Fig. 5. HHIP-AS1 blocks endogenous hsa-miR-425-5p function to maintain DYNC1I2 levels.

a Schematic view of the complex structure generated by the predicted base-pairing interaction between HHIP-AS1 (red) and the 5'UTR of DYNC1I2 mRNA (green). The sequence of hsa-miR-425-5p is also shown and the inferred binding site of this miRNA on DYNC1I2 mRNA 5'UTR is depicted in orange. The scheme highlights how this miRNA-mRNA interaction is predicted to be blocked by HHIP-AS1 association to DYNC1I2 mRNA. Black frame indicates position for zoom out image on the right side. b The wild type 5'UTR of DYNC1I2 mRNA (5'WT) or a mutated version (5'MUT) were cloned in front of a luciferase coding sequence and co-transfected in combination with hsa-miR-425-5p mimics (mir-425) or negative controls (NC) into Daoy cells. Bar graphs indicate the measured relative luciferase activity for each combination ± SEM in three independent experiments.

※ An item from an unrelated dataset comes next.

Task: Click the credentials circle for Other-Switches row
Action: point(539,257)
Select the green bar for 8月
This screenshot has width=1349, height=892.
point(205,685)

Student’s one-sided t-test; *p < 0.05. n.s. not significant. c DYNC1I2 expression level was measured via qRT-PCR in Daoy, CHLA-266 and HHU-ATRT1 cells upon stable HHIP-AS1 knockdown using two independent stable shRNAs (sh-HHIP-AS1#1 and sh-HHIP-AS1#2), in combination with or without transient inhibition of hsa-miR-425-5p. Bar graphs are presented as the mean ± SD of three independent experiments. d Proliferation rate of Daoy and CHLA-266 with stable knockdown of HHIP-AS1 (sh-HHIP-AS1#1) measured by EdU incorporation in combination with or without transient inhibition of hsa-miR-425-5p. Bar graphs are presented as the mean ± SEM of at least ten independent experiments and corresponding controls were set to 100%. Student’s two-sided t-test; ***p < 0.001; **p < 0.01; *p < 0.05; n.s. not significant. Source data and exact p-values are provided as a “Source Data file”.